ACTION ITEM >>
Find the line containing "Switch to the Inactivity tab" in the records below. Copy exactly that line and each one after it, ending at the line containing "Click the İlgili", and nothing more.

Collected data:
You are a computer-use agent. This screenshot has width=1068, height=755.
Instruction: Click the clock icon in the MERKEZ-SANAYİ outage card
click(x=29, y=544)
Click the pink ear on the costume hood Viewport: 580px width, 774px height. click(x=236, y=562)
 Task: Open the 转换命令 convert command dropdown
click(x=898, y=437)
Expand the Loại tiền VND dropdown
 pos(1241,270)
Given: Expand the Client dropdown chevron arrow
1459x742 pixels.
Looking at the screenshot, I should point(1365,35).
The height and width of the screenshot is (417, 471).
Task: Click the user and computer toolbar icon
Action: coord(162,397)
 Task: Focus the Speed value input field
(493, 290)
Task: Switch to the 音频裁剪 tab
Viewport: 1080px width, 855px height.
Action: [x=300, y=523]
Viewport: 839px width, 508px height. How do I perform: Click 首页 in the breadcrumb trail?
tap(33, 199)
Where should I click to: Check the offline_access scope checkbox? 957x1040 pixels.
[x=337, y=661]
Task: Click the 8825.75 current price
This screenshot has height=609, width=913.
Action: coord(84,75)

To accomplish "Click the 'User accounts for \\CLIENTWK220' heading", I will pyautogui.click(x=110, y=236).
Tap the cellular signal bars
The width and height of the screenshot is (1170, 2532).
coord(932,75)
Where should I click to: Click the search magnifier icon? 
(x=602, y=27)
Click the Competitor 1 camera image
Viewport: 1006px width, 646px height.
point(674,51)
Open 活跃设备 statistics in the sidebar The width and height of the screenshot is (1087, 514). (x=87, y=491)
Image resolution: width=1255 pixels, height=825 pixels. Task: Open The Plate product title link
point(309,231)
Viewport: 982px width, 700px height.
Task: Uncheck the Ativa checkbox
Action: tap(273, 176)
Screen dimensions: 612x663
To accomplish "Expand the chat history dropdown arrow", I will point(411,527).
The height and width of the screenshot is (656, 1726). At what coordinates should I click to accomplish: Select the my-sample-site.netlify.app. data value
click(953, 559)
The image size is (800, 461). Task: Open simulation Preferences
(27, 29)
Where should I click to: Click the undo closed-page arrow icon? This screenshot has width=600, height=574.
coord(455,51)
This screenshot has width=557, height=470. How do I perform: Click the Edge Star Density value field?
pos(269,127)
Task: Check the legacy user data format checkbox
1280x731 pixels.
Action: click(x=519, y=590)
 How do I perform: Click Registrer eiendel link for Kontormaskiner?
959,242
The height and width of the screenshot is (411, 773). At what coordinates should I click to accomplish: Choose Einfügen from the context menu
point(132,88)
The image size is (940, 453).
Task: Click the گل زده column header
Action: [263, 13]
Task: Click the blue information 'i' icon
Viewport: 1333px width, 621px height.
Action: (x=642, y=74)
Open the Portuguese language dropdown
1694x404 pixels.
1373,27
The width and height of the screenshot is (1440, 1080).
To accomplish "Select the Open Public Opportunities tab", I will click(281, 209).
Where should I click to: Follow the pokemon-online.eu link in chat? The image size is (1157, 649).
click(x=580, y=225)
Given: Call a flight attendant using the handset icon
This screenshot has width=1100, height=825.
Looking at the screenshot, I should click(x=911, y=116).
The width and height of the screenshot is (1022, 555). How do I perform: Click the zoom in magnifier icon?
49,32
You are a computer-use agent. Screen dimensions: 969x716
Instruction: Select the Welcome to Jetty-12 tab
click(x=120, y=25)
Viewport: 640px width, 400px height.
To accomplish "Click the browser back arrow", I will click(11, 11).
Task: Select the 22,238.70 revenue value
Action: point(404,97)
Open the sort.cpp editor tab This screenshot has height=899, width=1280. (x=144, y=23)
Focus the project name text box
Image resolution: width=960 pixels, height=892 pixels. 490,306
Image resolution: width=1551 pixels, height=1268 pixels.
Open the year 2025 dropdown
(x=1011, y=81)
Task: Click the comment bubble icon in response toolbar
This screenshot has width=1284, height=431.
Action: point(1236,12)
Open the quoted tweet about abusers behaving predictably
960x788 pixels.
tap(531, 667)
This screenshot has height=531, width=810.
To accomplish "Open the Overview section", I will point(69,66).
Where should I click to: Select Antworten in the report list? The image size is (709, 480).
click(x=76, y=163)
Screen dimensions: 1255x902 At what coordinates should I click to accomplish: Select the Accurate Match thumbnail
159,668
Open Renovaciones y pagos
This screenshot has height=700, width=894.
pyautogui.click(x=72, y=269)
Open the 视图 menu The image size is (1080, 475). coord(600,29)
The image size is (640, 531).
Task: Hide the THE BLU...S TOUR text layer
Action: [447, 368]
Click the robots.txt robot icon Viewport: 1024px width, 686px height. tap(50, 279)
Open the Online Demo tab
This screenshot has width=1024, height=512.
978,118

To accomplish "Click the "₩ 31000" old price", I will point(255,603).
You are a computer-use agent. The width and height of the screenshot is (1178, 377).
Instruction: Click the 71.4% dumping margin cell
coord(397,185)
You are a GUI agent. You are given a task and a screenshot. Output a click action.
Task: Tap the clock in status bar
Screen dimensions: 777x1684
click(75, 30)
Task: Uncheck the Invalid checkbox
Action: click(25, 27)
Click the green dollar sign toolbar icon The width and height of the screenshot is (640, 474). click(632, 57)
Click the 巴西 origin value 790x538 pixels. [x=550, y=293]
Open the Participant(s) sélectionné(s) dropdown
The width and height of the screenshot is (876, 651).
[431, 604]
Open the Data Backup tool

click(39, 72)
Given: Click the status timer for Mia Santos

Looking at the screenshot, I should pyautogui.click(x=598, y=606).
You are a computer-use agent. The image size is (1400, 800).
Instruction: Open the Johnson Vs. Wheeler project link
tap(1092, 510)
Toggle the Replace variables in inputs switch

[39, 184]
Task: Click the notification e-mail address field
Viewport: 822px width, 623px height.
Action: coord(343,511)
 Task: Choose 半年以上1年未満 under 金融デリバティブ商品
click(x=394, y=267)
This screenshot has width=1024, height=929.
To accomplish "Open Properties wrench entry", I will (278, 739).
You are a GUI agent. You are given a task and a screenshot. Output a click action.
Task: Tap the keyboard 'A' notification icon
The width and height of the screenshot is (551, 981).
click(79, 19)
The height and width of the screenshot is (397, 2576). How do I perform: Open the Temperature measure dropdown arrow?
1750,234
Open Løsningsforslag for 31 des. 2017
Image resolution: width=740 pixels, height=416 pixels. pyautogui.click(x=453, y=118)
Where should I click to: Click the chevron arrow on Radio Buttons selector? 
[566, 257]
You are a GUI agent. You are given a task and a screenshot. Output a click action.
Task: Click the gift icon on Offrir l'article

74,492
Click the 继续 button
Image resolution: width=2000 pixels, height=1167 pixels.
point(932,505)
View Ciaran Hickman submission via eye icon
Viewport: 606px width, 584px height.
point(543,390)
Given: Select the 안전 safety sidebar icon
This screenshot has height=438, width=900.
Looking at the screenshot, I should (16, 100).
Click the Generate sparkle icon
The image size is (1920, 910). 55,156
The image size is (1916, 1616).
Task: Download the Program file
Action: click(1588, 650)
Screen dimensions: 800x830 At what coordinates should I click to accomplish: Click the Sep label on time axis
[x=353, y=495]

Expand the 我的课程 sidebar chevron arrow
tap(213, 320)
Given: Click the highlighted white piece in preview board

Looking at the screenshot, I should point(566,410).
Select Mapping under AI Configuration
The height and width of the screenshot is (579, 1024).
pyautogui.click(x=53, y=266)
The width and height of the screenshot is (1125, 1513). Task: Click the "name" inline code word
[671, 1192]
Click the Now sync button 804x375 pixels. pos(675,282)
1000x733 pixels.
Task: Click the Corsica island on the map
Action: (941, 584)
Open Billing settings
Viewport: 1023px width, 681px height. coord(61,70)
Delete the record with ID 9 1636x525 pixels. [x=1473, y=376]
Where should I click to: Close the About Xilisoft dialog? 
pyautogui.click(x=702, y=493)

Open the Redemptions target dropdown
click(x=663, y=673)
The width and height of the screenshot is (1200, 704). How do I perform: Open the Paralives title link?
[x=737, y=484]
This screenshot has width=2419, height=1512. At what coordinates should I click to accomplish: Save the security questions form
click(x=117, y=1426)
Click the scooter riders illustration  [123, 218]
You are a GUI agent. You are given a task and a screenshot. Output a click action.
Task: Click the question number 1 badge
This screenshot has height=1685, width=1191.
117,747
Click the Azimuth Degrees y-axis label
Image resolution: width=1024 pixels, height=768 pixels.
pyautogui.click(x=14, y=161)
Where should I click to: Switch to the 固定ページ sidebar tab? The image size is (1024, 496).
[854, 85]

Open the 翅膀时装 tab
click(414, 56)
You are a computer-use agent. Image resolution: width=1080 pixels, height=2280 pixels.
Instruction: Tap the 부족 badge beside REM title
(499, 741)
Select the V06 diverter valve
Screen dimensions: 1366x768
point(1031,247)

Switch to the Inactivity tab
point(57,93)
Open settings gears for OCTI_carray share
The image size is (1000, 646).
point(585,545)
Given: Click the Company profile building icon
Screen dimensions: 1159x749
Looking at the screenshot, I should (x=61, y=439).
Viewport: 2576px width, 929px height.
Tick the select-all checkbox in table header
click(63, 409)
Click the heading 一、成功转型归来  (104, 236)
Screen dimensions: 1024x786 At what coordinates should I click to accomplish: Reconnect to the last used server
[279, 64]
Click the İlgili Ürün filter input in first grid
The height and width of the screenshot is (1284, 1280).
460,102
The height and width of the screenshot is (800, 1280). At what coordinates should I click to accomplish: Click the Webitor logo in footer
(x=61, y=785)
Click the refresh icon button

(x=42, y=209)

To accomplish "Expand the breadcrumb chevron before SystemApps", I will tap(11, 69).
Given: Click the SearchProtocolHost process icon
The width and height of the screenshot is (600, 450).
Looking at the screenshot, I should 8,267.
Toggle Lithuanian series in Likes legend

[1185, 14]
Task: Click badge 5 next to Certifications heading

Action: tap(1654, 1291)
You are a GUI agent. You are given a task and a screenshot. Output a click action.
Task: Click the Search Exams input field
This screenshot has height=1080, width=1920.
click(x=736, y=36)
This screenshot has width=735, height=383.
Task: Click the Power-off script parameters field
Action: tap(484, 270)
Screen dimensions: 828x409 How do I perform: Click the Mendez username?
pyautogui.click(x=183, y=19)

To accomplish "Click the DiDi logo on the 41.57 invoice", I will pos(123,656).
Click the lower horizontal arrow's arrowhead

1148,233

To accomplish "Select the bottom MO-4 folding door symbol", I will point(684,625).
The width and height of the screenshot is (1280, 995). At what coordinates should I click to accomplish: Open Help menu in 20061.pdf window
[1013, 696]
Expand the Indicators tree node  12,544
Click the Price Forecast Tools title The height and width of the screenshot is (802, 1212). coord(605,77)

RESULT FOR THIS TASK >>
Switch to the Inactivity tab
point(57,93)
Open settings gears for OCTI_carray share
The image size is (1000, 646).
point(585,545)
Given: Click the Company profile building icon
Screen dimensions: 1159x749
Looking at the screenshot, I should (x=61, y=439).
Viewport: 2576px width, 929px height.
Tick the select-all checkbox in table header
click(63, 409)
Click the heading 一、成功转型归来  (104, 236)
Screen dimensions: 1024x786 At what coordinates should I click to accomplish: Reconnect to the last used server
[279, 64]
Click the İlgili Ürün filter input in first grid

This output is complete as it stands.